Au cours de la première lecture par l’Assemblée nationale, la définition des « fausses informations » a été amendée. Constitue maintenant une « fausse information » toute allégation ou imputation d’un fait « inexacte ou trompeuse ». Cette nouvelle formulation a été justifiée par le fait qu’elle chercherait à faciliter l’articulation de la notion de « fausses informations » avec celle de « fausse nouvelle » telle que définie dans la jurisprudence. Cette dernière définit les « fausses nouvelles » comme se rattachant à un fait précis et circonstancié, actuel ou passé mais non encore divulgué, et dont le caractère mensonger est établi de façon objective.

ARTICLE 19 déplore cette nouvelle définition des « fausses informations », laquelle est bien plus large que celle de « fausse nouvelle ». Non seulement elle méconnaît la difficulté inhérente à tout exercice de distinction entre fait et opinion, mais elle ignore également les réalités du travail journalistique dans la recherche et la diffusion de l’information. Les débats récents sur le Brexit au Royaume-Uni en sont un parfait exemple. De part et d’autre, chaque groupe se présente armé de faits et statistiques économiques différents, accusant la partie adverse de mensonges et d’approximations. Par ailleurs, la presse britannique publie régulièrement des gros titres dont on pourrait dire qu’ils sont de nature à induire l’opinion publique en erreur, notamment sur les questions d’immigration.

ARTICLE 19 note que la nouvelle version de la proposition de loi a également modifié les éléments qui sont laissés à l’appréciation du juge lors de la procédure de retrait en référé. En particulier, le juge serait chargé d’établir que les fausses informations ont été diffusées « de manière délibérée » plutôt que de mauvaise foi.
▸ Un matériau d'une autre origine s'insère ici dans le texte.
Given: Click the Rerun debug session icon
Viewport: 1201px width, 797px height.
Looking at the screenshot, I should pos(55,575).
L’on peut toutefois s’interroger sur la manière dont la preuve de l’intention de diffuser des fausses informations est censée être apportée ou vérifiée, notamment au regard du fait que l’auteur du contenu en question est absent de la procédure de référé. Par ailleurs, on peut se poser la question de savoir comment une information peut à la fois être diffusée « de manière délibérée », ce qui suppose une certaine intentionnalité, avec le second élément qui conditionne l’intervention du juge, à savoir le fait que cette diffusion ait lieu « de manière artificielle ou automatisée ».
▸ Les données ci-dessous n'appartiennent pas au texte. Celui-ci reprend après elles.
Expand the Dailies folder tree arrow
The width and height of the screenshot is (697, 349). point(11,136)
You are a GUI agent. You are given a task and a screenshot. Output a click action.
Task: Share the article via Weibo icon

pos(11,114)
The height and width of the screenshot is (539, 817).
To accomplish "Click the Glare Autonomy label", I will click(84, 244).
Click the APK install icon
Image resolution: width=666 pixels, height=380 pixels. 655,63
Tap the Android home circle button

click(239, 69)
Enfin, ARTICLE 19 note que la proposition de loi implique que la définition des « fausses informations » devrait être utilisée par les plateformes dans la mise en œuvre de leurs conditions générales d’utilisation (obligation de mise en œuvre de mécanisme de signalement, Titre II Bis relatif au devoir de coopération des opérateurs de plateformes en ligne en matière de lutte contre la diffusion de fausses informations). Outre le fait que les plateformes ne devraient pas être mise en position d’arbitrer de la véracité de l’information, une telle définition demeure beaucoup trop vague pour ne pas ouvrir la voie à des abus ou des interprétations malencontreuses, aussi bien de la part des juges que des plateformes, avec pour résultat inévitable le retrait d’informations légitimes et l’appauvrissement du débat public en ligne.

ARTICLE 19 déplore l’apparente détermination de la majorité gouvernementale à adopter une loi qui, de l’avis de nombreux experts, se révélera difficilement applicable, d’une efficacité limitée et clairement néfaste à la liberté d’expression.

Au vu de ces préoccupations, ARTICLE 19 appelle le Sénat à rejeter la proposition de loi.